Every year on Native Nation reservations – where there are large tracts of timberland as wildfire season approaches – teams of aspiring wildfire fighters go through five days of training for the first time, while teams of old hands go through a refresher course to ensure they are still able-bodied and brought up to date on the current operations.
This year is different. Out of concern that there may not be time to get enough firefighters trained and deployable, with enough extra to compensate for those who are liable to be down with COVID-19, the training has been cut to three days, and re-training has been waived for returning firefighters.
Colby Drake, Fire Prevention Manager for the Confederated Tribes of the Grand Ronde, has introduced special procedures to make it harder to conceal a case of COVID-19. The procedures include temperature checks and daily check-ins with staff and employees before deployment is decided.
Tim Vredenburg, Director of Forest Management for the Cow Creek Tribe, is concerned about the double whammy of the pandemic and a possibly heavy fire season. “You know, when there’s a global pandemic that specifically affects the respiratory system – to have wildfire that could be contributing more particulate, more smoke into the atmosphere, aggravating respiratory health, I feel that initial attack and aggressive fire response is critical,” he told KLCC.

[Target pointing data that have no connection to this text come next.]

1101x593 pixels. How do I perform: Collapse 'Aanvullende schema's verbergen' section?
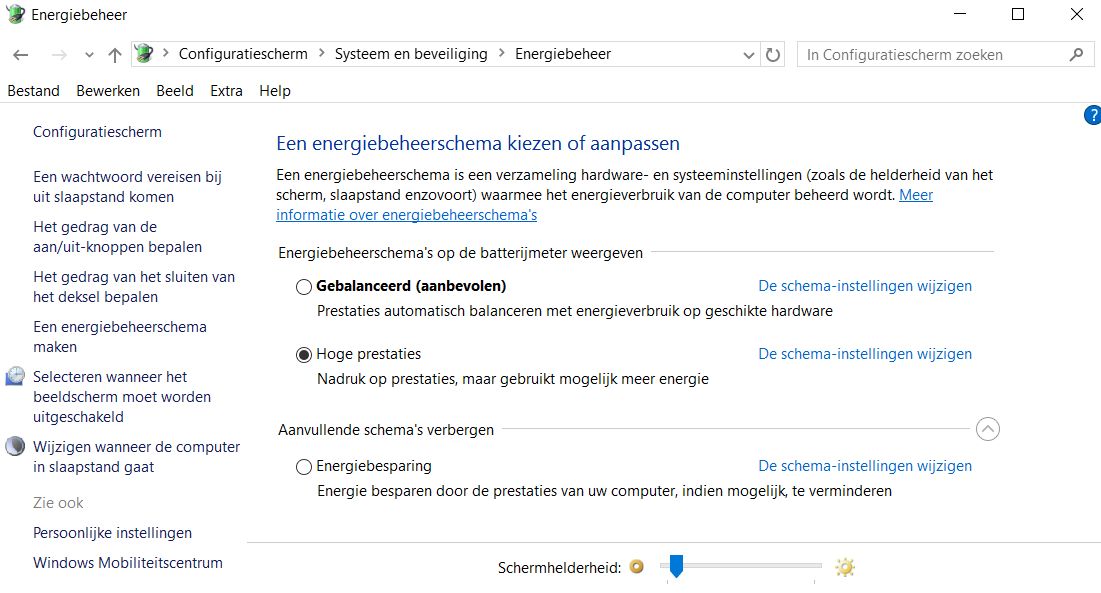(987, 429)
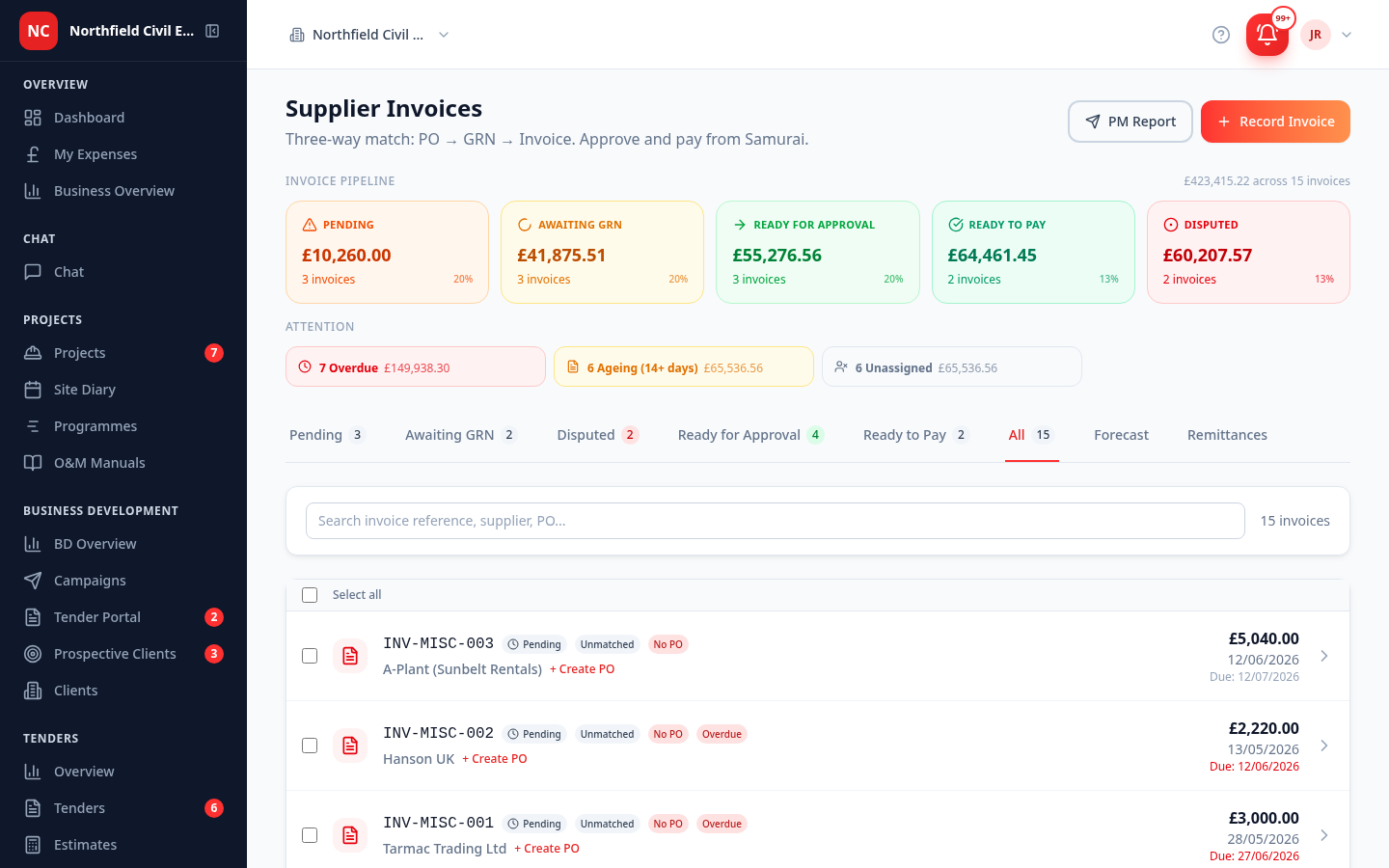Click the invoice search field

776,521

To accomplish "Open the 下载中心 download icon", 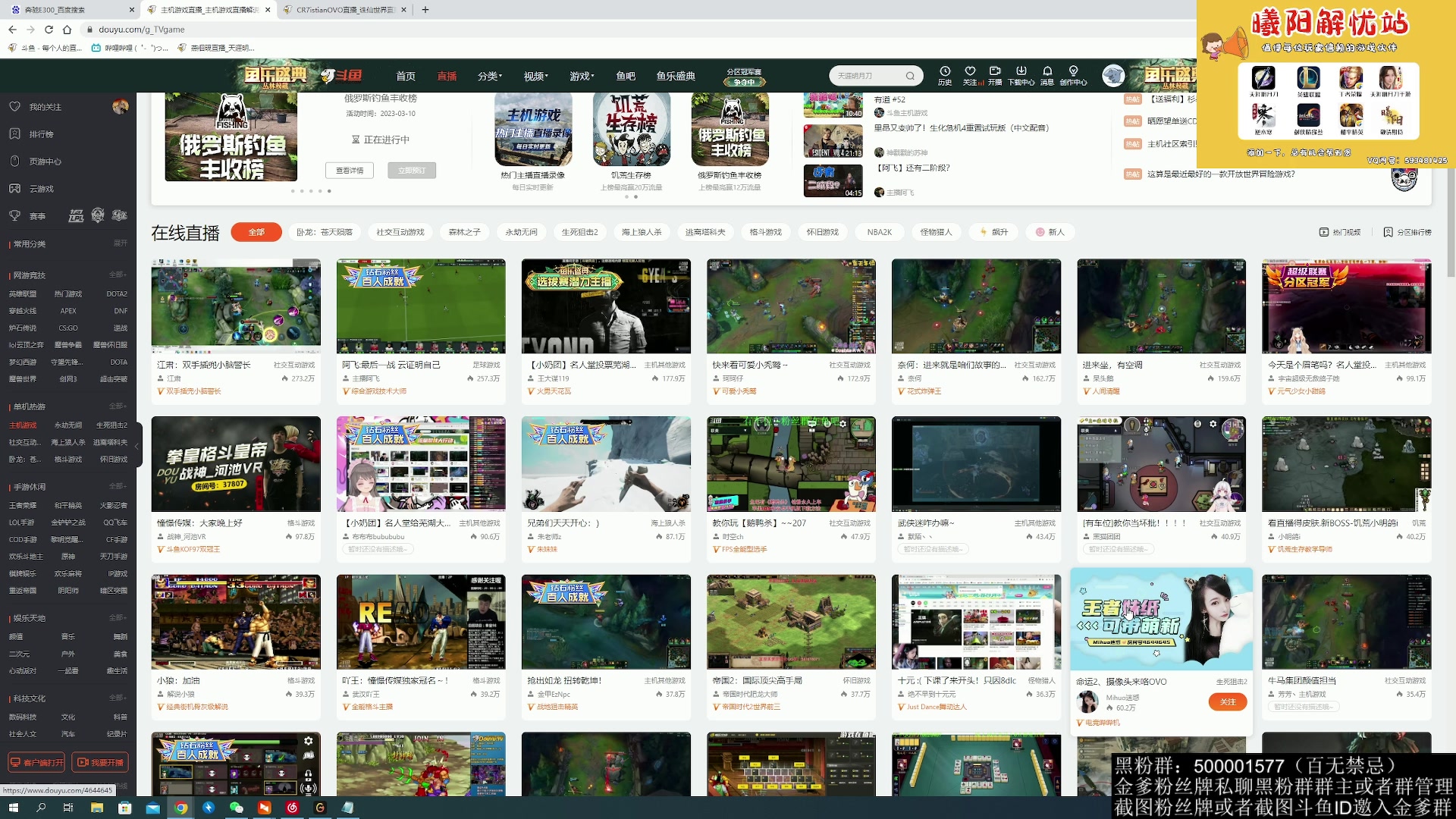I will point(1021,71).
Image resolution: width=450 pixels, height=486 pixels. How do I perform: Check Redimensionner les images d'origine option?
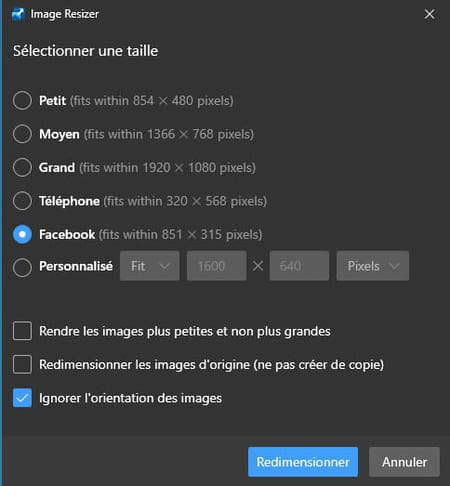click(x=22, y=364)
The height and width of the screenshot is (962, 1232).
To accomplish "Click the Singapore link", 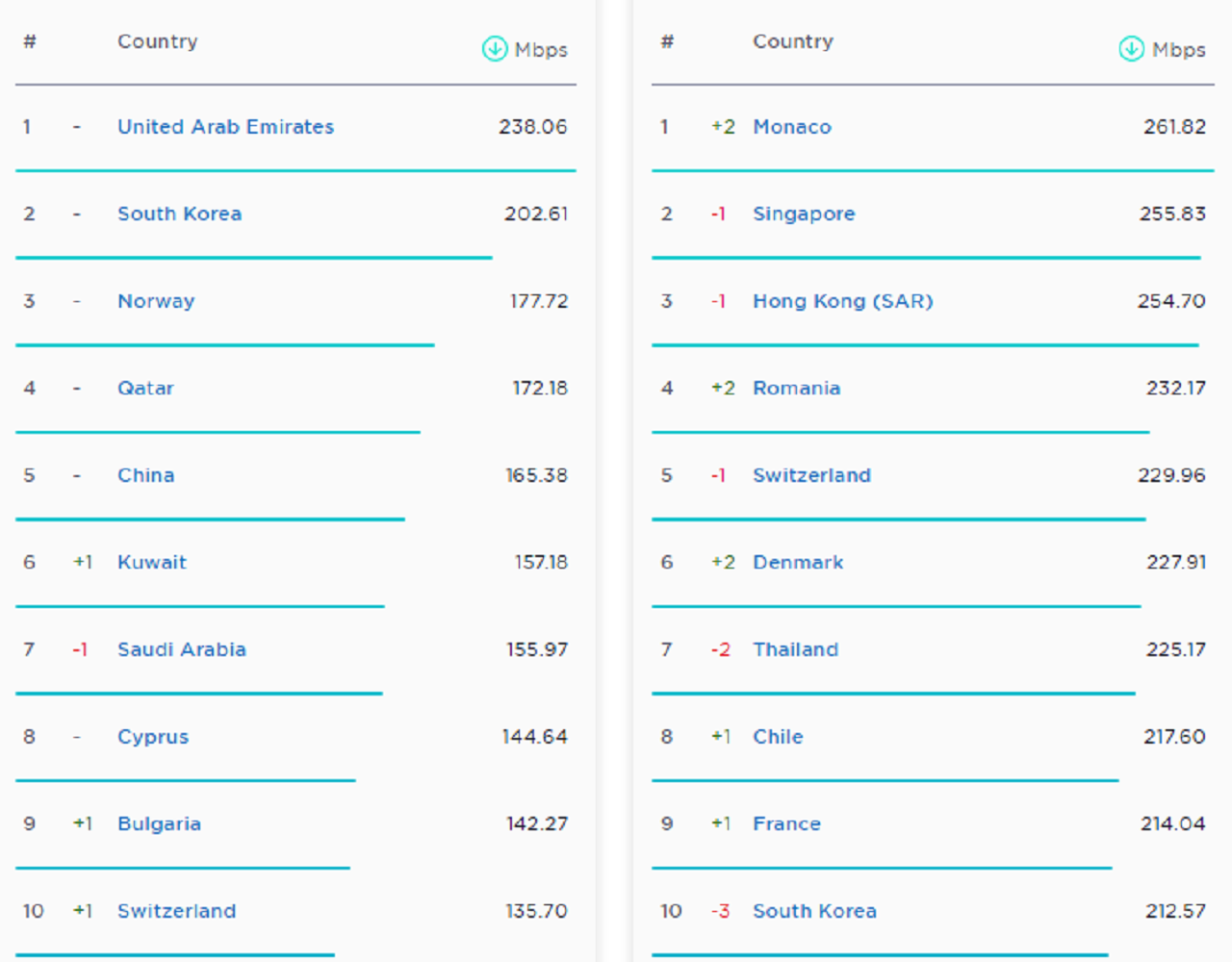I will click(x=803, y=214).
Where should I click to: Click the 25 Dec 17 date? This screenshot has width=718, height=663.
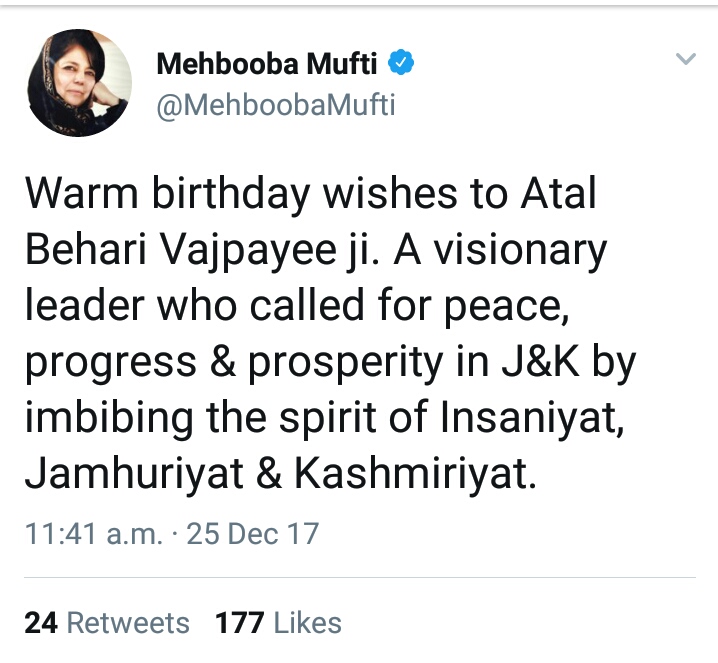(253, 534)
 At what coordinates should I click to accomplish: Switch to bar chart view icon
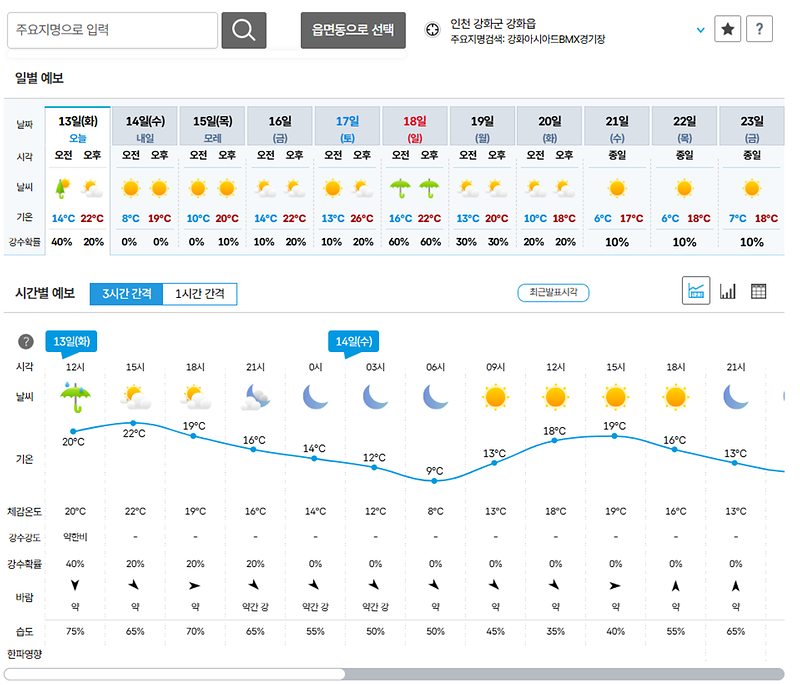pyautogui.click(x=728, y=291)
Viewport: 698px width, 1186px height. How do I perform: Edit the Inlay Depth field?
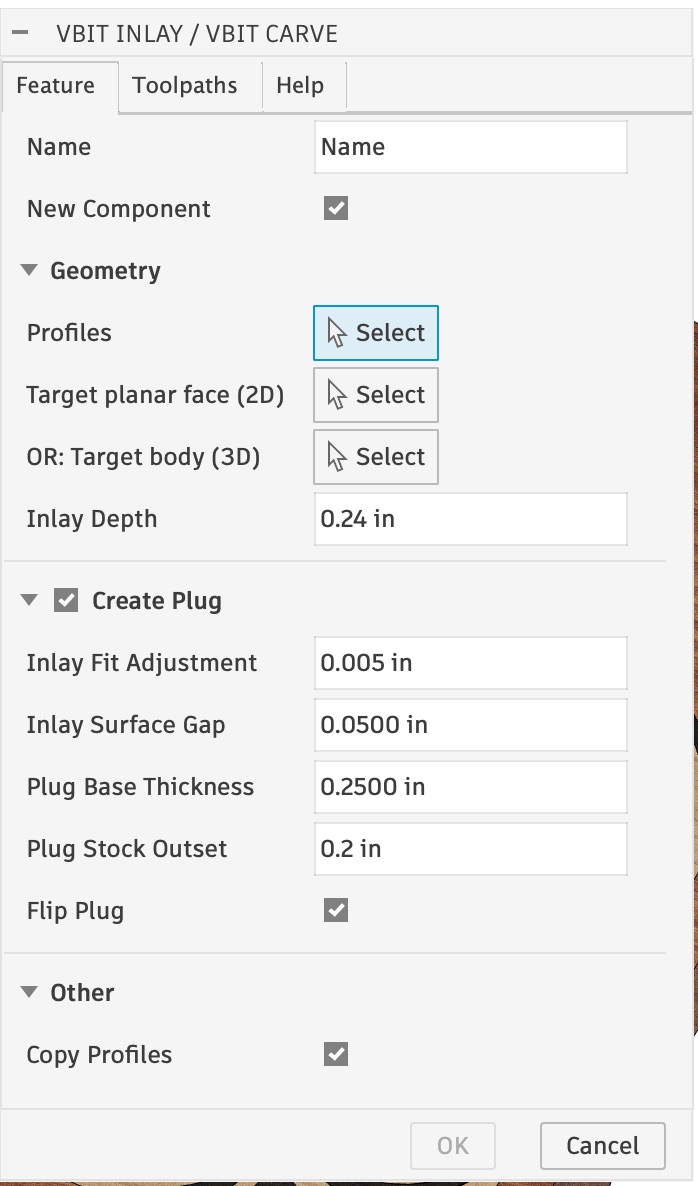click(470, 519)
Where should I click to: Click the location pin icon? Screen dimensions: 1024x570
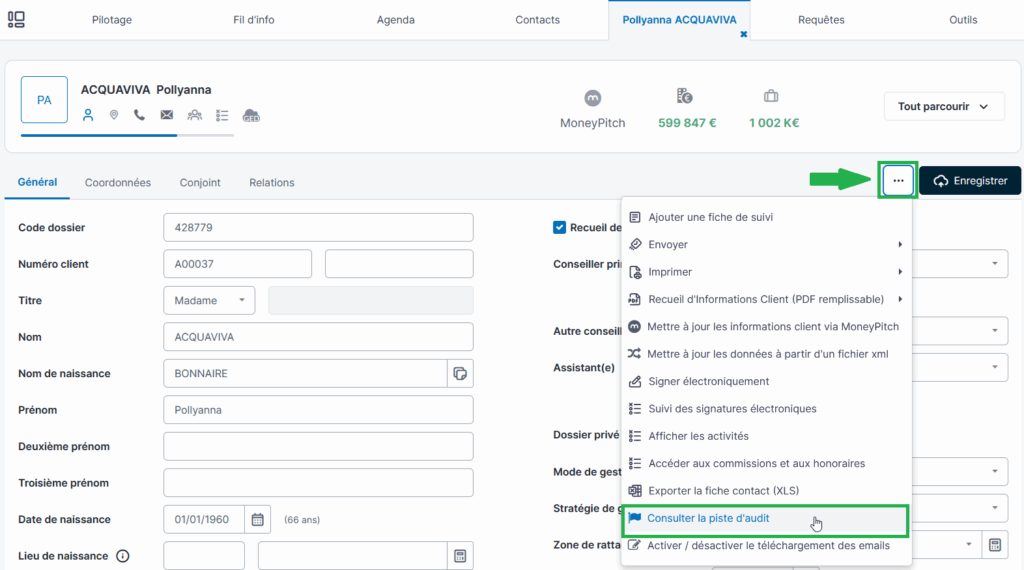pos(114,115)
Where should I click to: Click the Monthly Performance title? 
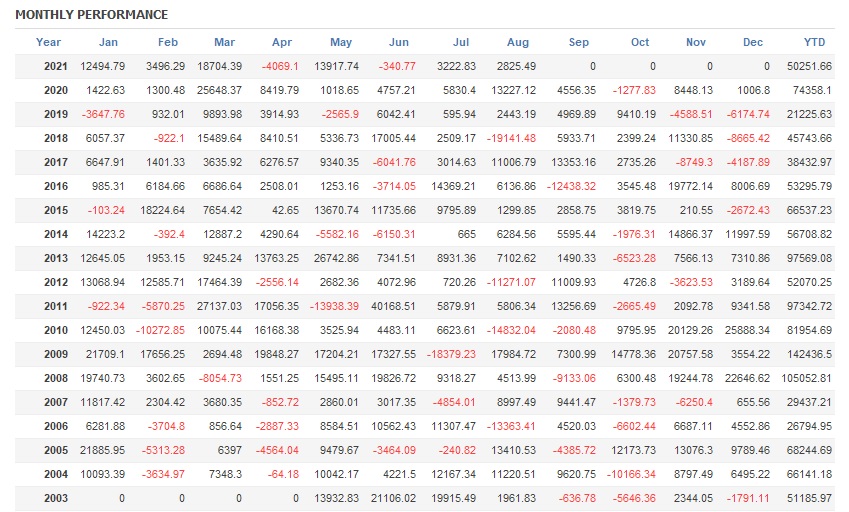click(x=92, y=15)
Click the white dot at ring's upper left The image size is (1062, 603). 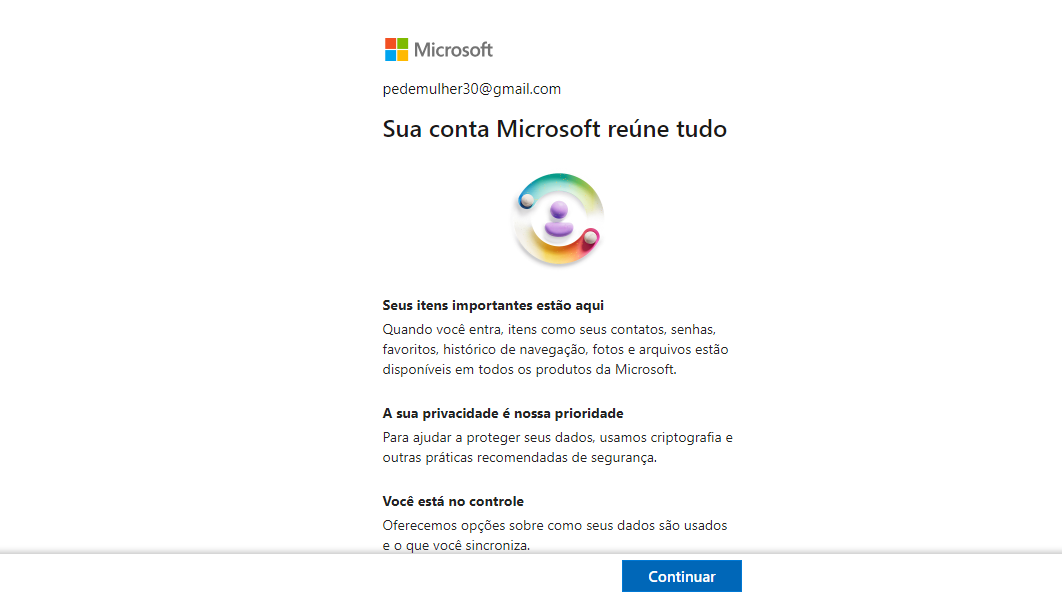527,201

Cody DeSautel, Natural Resources Director for the Colville Tribes and a member of the Intertribal Timber Council, is concerned about the economic cost of having an ill-prepared firefighting force. As an example of the cost that can result from even a slight weakness in the firefighting system, he told KLCC about a fire on the Colville Reservation in 2015.
“We had two big fires that broke on the reservation, had very few suppression resources because they were allocated to other places that had more communities and people at risk. So we ultimately saw about 250,000 acres burn on our reservation that year, about 800 million board feet of timber. It was probably $100 million worth of timber that burned up that year,” he remarked.
The need to treat people for coronavirus, and the difficulty of ensuring that there will be enough firefighters in good health at any given time, could put a similar strain on firefighting. The loss of so much timber will mean the loss of more revenue for the tribe.
Note: This article was prepared using materials provided by KLCC and Underscore.news, a reporting team focused on public service journalism based in Portland, Oregon.